Вероника пожала плечами.
— А где гарантия, что другие лучше?
— Бедная, бедная Ника, — сказала Ана и погладила ее по голове. — Не повезло моей маленькой девочке… Не судьба моей девочке ходить на психоанализ.
— Может, само пройдет? — провокационно задала Вероника вопрос, тщательно подготовленный. — А ты-то, ты как тогда выкрутилась? Ведь это тоже была проблема… ты тоже плакала… Ты научилась с этим бороться — или как?
— Не знаю, — задумалась Ана, поставленная этим вопросом в тупик. — Если ты помнишь, это началось из-за Марины… то есть, из-за меня, — поправилась она, — но Марина была поводом; ну, ты понимаешь.
— Еще как понимаю! А теперь?
— Теперь все по-другому. Марина стала… в общем, стала тем, что она есть…
Ана смешалась.
— Ну! — подбодрила ее Вероника. — Говори.
— Не знаю, — повторила Ана. — Я перестала думать об этом. Считай, проблема исчезла.
— Ага, — медленно протянула Вероника. — Кажется…
Она подняла глаза к потолку.
— Мы стали какими-то косноязычными, — хихикнула Ана. — Говори же!
— Не думаю, что моя проблема исчезнет так же удачно и безболезненно, как твоя, — сказала Вероника. — Ты для меня не Марина; не дай-то Бог, чтобы твой статус изменился хоть на сколько-нибудь… однако…
— Ника, не тяни!
— Погоди, дай ухватить за ниточку… это было связано с Мариной… ты упомянула про Марину, и у меня мелькнула какая-то нестандартная мысль… ага, вот! Почему бы Марине не сделаться моим психоаналитиком?
— Ну и мысль, — покачала Ана головой.
— Ты была бы против?
— Да нет… но она же всего лишь какая-то медсестра.
— А кто мне пенял ее высоким профессионализмом?
— Конечно: в первой помощи при обмороке.
— Тот, что меня сегодня терзал, наверняка бы с моим обмороком не справился.
— Этому я почему-то верю…
— Знаешь, а стоило бы попробовать, — сказала Вероника с задумчивым видом. — Она такая тактичная, внимательная… И не пришлось бы специально заботиться о сохранении тайн… Слушай, мне все больше нравится эта идея.
— Не знаю. А если у нее не получится?
— Ну, не получится — не получится; во всяком случае, наверняка хуже не станет.
— Ты хотела сказать, она тебя не разорит.
— Тоже не последнее дело…
— Но мы с тобой так говорим, будто она уже согласилась. А если она просто откажется?

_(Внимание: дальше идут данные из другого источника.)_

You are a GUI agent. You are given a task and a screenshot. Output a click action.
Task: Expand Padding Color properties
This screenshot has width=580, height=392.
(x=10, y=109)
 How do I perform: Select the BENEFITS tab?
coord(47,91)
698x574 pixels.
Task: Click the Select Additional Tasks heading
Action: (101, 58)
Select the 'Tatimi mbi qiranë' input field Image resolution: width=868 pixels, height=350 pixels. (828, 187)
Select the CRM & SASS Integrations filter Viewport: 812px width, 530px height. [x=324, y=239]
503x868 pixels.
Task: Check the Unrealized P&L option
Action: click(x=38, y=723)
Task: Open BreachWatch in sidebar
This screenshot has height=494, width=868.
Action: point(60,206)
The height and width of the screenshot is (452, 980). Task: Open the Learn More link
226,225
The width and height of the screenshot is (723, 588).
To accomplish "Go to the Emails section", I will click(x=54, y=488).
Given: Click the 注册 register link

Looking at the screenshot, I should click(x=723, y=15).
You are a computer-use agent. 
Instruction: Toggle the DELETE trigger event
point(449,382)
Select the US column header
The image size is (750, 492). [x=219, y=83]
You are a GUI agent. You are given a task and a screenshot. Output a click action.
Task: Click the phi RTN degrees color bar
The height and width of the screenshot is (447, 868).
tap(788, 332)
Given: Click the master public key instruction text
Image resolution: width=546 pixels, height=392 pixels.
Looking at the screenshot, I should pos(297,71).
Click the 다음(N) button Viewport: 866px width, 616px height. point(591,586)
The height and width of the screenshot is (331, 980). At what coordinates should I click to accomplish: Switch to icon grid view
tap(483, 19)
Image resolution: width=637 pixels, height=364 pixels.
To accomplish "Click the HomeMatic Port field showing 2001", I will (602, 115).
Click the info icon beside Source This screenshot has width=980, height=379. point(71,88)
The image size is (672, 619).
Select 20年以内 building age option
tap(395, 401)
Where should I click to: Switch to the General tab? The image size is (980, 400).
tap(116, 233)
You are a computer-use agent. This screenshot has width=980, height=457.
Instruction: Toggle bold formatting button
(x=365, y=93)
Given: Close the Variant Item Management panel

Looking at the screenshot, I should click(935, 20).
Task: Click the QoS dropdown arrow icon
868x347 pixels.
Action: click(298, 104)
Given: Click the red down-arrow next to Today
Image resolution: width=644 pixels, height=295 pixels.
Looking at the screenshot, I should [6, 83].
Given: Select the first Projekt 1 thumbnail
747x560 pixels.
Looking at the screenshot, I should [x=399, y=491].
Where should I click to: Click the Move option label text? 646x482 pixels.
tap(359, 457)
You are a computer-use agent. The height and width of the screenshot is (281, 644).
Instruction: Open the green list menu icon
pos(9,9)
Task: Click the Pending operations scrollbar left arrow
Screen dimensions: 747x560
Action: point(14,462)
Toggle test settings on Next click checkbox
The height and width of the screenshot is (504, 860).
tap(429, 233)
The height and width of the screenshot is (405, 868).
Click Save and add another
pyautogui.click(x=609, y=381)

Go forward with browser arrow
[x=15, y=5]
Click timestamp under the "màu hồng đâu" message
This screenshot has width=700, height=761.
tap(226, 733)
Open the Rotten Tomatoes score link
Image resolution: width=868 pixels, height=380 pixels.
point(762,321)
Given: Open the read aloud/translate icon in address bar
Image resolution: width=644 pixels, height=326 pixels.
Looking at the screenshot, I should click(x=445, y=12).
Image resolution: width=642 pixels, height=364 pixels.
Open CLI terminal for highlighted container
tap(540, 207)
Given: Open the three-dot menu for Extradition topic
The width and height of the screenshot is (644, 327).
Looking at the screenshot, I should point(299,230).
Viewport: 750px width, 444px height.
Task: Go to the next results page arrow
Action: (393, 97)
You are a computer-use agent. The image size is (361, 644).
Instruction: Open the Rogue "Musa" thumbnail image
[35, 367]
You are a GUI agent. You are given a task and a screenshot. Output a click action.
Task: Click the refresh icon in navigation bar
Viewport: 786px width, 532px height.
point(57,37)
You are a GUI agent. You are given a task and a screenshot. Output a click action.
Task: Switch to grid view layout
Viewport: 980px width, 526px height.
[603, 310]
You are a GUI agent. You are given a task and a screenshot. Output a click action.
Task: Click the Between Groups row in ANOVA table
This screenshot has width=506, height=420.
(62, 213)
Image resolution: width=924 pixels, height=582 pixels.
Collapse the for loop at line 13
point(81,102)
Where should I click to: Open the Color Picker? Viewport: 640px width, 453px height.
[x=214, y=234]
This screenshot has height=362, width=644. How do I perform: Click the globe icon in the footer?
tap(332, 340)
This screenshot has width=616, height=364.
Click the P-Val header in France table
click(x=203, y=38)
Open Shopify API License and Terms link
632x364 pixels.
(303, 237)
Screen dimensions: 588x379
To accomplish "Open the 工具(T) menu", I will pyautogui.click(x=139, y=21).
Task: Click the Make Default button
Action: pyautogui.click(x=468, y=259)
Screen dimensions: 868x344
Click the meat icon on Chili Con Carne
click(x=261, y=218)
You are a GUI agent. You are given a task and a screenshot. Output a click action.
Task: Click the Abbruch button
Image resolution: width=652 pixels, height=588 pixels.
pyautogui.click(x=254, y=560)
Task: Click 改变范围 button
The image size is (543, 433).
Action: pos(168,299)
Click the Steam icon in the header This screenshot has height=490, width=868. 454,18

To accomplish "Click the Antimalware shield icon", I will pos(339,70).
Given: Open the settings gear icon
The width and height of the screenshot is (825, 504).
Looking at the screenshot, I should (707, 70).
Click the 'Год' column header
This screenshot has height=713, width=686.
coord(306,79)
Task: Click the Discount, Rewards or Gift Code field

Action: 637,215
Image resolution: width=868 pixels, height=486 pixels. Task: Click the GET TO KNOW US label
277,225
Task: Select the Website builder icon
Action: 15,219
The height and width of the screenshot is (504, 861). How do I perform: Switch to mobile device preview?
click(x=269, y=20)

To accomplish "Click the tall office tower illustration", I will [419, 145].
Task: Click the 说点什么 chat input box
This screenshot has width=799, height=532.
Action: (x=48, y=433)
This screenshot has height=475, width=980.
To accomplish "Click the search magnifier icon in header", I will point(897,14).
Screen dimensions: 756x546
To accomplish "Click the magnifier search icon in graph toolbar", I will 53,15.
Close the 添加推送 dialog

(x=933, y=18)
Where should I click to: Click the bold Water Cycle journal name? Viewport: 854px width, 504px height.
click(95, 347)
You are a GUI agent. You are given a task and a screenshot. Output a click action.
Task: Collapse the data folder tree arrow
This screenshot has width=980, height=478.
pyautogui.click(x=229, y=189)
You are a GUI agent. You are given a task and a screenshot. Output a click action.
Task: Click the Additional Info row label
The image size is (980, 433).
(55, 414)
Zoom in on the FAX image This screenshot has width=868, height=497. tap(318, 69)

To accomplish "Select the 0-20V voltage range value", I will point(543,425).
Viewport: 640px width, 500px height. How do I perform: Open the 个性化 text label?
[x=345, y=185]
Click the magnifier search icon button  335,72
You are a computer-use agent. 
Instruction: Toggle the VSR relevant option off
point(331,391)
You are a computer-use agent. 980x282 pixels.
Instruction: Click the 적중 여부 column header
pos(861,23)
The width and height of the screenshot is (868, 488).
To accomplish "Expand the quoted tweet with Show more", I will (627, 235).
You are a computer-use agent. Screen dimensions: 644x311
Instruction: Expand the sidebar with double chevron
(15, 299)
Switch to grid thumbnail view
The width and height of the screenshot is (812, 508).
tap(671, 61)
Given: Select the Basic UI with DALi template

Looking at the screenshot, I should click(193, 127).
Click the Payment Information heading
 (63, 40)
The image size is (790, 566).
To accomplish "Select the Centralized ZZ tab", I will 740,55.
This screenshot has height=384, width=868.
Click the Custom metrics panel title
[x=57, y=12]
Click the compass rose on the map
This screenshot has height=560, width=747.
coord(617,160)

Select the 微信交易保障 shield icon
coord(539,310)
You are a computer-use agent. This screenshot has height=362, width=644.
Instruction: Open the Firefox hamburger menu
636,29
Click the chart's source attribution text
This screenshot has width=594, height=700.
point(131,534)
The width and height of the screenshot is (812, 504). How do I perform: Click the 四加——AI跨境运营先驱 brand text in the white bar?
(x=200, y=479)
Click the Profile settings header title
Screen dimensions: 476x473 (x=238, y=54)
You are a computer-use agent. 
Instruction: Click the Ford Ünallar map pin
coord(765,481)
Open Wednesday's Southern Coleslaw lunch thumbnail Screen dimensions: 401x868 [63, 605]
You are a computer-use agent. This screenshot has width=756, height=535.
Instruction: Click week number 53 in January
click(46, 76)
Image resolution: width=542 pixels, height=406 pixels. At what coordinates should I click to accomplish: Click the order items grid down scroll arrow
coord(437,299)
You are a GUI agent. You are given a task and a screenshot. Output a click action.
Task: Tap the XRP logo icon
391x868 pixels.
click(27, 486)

— Зайка! — умильно протянула Вероника. — А ты прикажи ей — она и не откажется.
— Я не могу ей приказывать в таких делах.
— Но можешь, например, сильно попросить…
— Это да, — согласилась Ана, думая вслух. — Я могу сказать ей, что ты… что твои проблемы отражаются на наших с тобой отношениях (а это, между нами, так и есть); таким образом, помогая тебе, она тем самым сослужит пользу и мне, своей Госпоже.
— Вот, вот! — в восторге воскликнула Вероника. — Именно так я ей и…
Она осеклась. Ана посмотрела на нее с удивлением.
— …и сказала бы! — фальшиво закончила Вероника фразу и вдруг почувствовала невероятное отвращение к себе. Она увидела себя доверчивыми, милыми Глазками; самая большая куча блевотины была гораздо лучше ее. Она добилась всего, чего хотела, и даже более того… но неужто это стоило обмана? Как теперь жить — после того, как она задешево использовала свою возлюбленную, свою Зайку, самое дорогое на свете существо?
Она упала навзничь и зарыдала.
— А теперь-то что? — поразилась Зайка.
— Я обманула тебя.
— Как?
— Это ложь… спектакль… — выдавливала Вероника сквозь рыдания, — я уже говорила с Мариной. Я просто боялась тебе признаться… думала, ты не разрешишь.
— Кошмар, — сказала Ана. — Ты серьезно?
— Да. — Вероника слегка успокоилась. — Ни у какого маньяка я не была.
— Но ты так переживала… так плакала…
— Это из-за сознания своего обмана, — хлюпая носом, объяснила Вероника в полной уверенности, что все было именно так. — Родная моя! Нет мне прощения!
— Бедняжечка, — проговорила Зайка, гладя Веронику по голове еще и поласковей прежнего. — Блудная моя овечка… Теперь я уж точно вижу, что без психоанализа тебе не обойтись; вопрос в том, справится ли Марина?
— Неужели ты так запросто способна простить? — горестно вопросила Вероника. — Может быть, — в ее глазах появилась надежда, — ты хотя бы отшлепаешь меня?